What you are asked to do: All of the entries must appear again exactly as written.

Supplied material:
● ● ● ●

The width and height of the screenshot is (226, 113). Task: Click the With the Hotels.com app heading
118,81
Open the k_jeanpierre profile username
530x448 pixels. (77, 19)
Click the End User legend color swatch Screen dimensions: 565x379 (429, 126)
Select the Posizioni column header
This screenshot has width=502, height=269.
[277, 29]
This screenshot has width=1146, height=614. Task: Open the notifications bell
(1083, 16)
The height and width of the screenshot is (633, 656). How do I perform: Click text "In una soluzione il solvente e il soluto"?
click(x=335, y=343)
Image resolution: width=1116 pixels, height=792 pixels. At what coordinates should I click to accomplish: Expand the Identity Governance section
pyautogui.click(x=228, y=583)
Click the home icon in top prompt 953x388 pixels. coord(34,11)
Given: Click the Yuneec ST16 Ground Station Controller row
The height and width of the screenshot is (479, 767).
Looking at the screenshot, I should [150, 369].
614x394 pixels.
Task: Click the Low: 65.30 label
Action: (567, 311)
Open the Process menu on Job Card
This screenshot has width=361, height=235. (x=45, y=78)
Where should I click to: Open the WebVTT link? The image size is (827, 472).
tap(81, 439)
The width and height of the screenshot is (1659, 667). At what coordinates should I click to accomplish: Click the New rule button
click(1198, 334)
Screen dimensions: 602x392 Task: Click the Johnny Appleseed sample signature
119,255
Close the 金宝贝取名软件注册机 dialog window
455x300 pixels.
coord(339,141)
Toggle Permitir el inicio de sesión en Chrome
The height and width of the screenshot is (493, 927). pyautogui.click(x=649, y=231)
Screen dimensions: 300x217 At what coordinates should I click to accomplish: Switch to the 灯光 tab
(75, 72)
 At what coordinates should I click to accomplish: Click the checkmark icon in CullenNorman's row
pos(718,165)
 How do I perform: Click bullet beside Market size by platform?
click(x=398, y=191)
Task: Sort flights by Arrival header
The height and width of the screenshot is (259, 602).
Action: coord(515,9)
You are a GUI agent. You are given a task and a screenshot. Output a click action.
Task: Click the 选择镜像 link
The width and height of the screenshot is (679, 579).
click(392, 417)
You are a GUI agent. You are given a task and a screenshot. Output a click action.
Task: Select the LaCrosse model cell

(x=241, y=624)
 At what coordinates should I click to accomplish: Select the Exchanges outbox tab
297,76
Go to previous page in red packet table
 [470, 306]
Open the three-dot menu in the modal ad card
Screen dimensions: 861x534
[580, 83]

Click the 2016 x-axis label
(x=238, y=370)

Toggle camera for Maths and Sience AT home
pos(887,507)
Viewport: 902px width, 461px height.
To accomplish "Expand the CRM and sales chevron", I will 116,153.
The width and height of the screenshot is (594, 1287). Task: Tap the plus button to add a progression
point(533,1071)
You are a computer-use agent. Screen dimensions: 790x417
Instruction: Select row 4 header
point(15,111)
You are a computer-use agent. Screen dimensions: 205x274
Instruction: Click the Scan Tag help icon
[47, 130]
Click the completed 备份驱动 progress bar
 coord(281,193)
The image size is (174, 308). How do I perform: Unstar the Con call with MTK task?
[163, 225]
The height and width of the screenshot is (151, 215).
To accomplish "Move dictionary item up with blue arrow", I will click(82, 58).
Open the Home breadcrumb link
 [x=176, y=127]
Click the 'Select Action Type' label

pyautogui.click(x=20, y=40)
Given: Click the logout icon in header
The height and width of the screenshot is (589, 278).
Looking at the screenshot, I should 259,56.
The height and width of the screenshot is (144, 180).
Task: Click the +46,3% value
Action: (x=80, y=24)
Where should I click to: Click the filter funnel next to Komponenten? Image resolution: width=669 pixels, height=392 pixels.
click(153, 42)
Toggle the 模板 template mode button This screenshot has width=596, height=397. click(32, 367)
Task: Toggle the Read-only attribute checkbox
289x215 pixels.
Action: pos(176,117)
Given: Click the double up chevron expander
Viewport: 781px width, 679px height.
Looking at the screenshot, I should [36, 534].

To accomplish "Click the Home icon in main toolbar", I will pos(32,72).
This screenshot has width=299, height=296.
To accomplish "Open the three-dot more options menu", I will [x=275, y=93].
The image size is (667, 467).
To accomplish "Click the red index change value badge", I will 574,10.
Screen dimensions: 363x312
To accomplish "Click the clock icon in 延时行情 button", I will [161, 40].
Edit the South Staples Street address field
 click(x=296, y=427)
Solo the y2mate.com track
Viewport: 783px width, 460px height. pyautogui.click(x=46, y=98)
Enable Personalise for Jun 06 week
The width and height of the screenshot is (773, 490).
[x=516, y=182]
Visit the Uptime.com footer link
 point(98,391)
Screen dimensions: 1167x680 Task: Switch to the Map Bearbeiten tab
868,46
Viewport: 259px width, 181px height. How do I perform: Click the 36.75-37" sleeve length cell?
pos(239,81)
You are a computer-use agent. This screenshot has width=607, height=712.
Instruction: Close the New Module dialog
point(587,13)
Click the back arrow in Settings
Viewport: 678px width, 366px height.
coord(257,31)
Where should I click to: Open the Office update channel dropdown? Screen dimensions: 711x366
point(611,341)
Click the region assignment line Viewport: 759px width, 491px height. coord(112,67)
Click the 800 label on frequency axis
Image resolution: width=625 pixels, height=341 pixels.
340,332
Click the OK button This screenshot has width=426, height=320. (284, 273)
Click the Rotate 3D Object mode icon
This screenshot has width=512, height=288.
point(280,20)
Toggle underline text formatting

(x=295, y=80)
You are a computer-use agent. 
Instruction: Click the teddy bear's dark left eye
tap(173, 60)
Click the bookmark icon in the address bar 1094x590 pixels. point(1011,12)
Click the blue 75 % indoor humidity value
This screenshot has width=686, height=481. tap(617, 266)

● ● ● ●

Written solution:
The width and height of the screenshot is (226, 113). Task: Click the With the Hotels.com app heading
118,81
Open the k_jeanpierre profile username
530x448 pixels. (77, 19)
Click the End User legend color swatch Screen dimensions: 565x379 (429, 126)
Select the Posizioni column header
This screenshot has width=502, height=269.
[277, 29]
This screenshot has width=1146, height=614. Task: Open the notifications bell
(1083, 16)
The height and width of the screenshot is (633, 656). How do I perform: Click text "In una soluzione il solvente e il soluto"?
click(x=335, y=343)
Image resolution: width=1116 pixels, height=792 pixels. At what coordinates should I click to accomplish: Expand the Identity Governance section
pyautogui.click(x=228, y=583)
Click the home icon in top prompt 953x388 pixels. coord(34,11)
Given: Click the Yuneec ST16 Ground Station Controller row
The height and width of the screenshot is (479, 767).
Looking at the screenshot, I should [150, 369].
614x394 pixels.
Task: Click the Low: 65.30 label
Action: (567, 311)
Open the Process menu on Job Card
This screenshot has width=361, height=235. (x=45, y=78)
Where should I click to: Open the WebVTT link? The image size is (827, 472).
tap(81, 439)
The width and height of the screenshot is (1659, 667). At what coordinates should I click to accomplish: Click the New rule button
click(1198, 334)
Screen dimensions: 602x392 Task: Click the Johnny Appleseed sample signature
119,255
Close the 金宝贝取名软件注册机 dialog window
455x300 pixels.
coord(339,141)
Toggle Permitir el inicio de sesión en Chrome
The height and width of the screenshot is (493, 927). pyautogui.click(x=649, y=231)
Screen dimensions: 300x217 At what coordinates should I click to accomplish: Switch to the 灯光 tab
(75, 72)
 At what coordinates should I click to accomplish: Click the checkmark icon in CullenNorman's row
pos(718,165)
 How do I perform: Click bullet beside Market size by platform?
click(x=398, y=191)
Task: Sort flights by Arrival header
The height and width of the screenshot is (259, 602).
Action: coord(515,9)
You are a GUI agent. You are given a task and a screenshot. Output a click action.
Task: Click the 选择镜像 link
The width and height of the screenshot is (679, 579).
click(392, 417)
You are a GUI agent. You are given a task and a screenshot. Output a click action.
Task: Select the LaCrosse model cell

(x=241, y=624)
 At what coordinates should I click to accomplish: Select the Exchanges outbox tab
297,76
Go to previous page in red packet table
 [470, 306]
Open the three-dot menu in the modal ad card
Screen dimensions: 861x534
[580, 83]

Click the 2016 x-axis label
(x=238, y=370)

Toggle camera for Maths and Sience AT home
pos(887,507)
Viewport: 902px width, 461px height.
To accomplish "Expand the CRM and sales chevron", I will 116,153.
The width and height of the screenshot is (594, 1287). Task: Tap the plus button to add a progression
point(533,1071)
You are a computer-use agent. Screen dimensions: 790x417
Instruction: Select row 4 header
point(15,111)
You are a computer-use agent. Screen dimensions: 205x274
Instruction: Click the Scan Tag help icon
[47, 130]
Click the completed 备份驱动 progress bar
 coord(281,193)
The image size is (174, 308). How do I perform: Unstar the Con call with MTK task?
[163, 225]
The height and width of the screenshot is (151, 215).
To accomplish "Move dictionary item up with blue arrow", I will click(82, 58).
Open the Home breadcrumb link
 [x=176, y=127]
Click the 'Select Action Type' label

pyautogui.click(x=20, y=40)
Given: Click the logout icon in header
The height and width of the screenshot is (589, 278).
Looking at the screenshot, I should 259,56.
The height and width of the screenshot is (144, 180).
Task: Click the +46,3% value
Action: (x=80, y=24)
Where should I click to: Click the filter funnel next to Komponenten? Image resolution: width=669 pixels, height=392 pixels.
click(153, 42)
Toggle the 模板 template mode button This screenshot has width=596, height=397. click(32, 367)
Task: Toggle the Read-only attribute checkbox
289x215 pixels.
Action: pos(176,117)
Given: Click the double up chevron expander
Viewport: 781px width, 679px height.
Looking at the screenshot, I should [36, 534].

To accomplish "Click the Home icon in main toolbar", I will pos(32,72).
This screenshot has width=299, height=296.
To accomplish "Open the three-dot more options menu", I will [x=275, y=93].
The image size is (667, 467).
To accomplish "Click the red index change value badge", I will 574,10.
Screen dimensions: 363x312
To accomplish "Click the clock icon in 延时行情 button", I will [161, 40].
Edit the South Staples Street address field
 click(x=296, y=427)
Solo the y2mate.com track
Viewport: 783px width, 460px height. pyautogui.click(x=46, y=98)
Enable Personalise for Jun 06 week
The width and height of the screenshot is (773, 490).
[x=516, y=182]
Visit the Uptime.com footer link
 point(98,391)
Screen dimensions: 1167x680 Task: Switch to the Map Bearbeiten tab
868,46
Viewport: 259px width, 181px height. How do I perform: Click the 36.75-37" sleeve length cell?
pos(239,81)
You are a computer-use agent. This screenshot has width=607, height=712.
Instruction: Close the New Module dialog
point(587,13)
Click the back arrow in Settings
Viewport: 678px width, 366px height.
coord(257,31)
Where should I click to: Open the Office update channel dropdown? Screen dimensions: 711x366
point(611,341)
Click the region assignment line Viewport: 759px width, 491px height. coord(112,67)
Click the 800 label on frequency axis
Image resolution: width=625 pixels, height=341 pixels.
340,332
Click the OK button This screenshot has width=426, height=320. (284, 273)
Click the Rotate 3D Object mode icon
This screenshot has width=512, height=288.
point(280,20)
Toggle underline text formatting

(x=295, y=80)
You are a computer-use agent. 
Instruction: Click the teddy bear's dark left eye
tap(173, 60)
Click the bookmark icon in the address bar 1094x590 pixels. point(1011,12)
Click the blue 75 % indoor humidity value
This screenshot has width=686, height=481. tap(617, 266)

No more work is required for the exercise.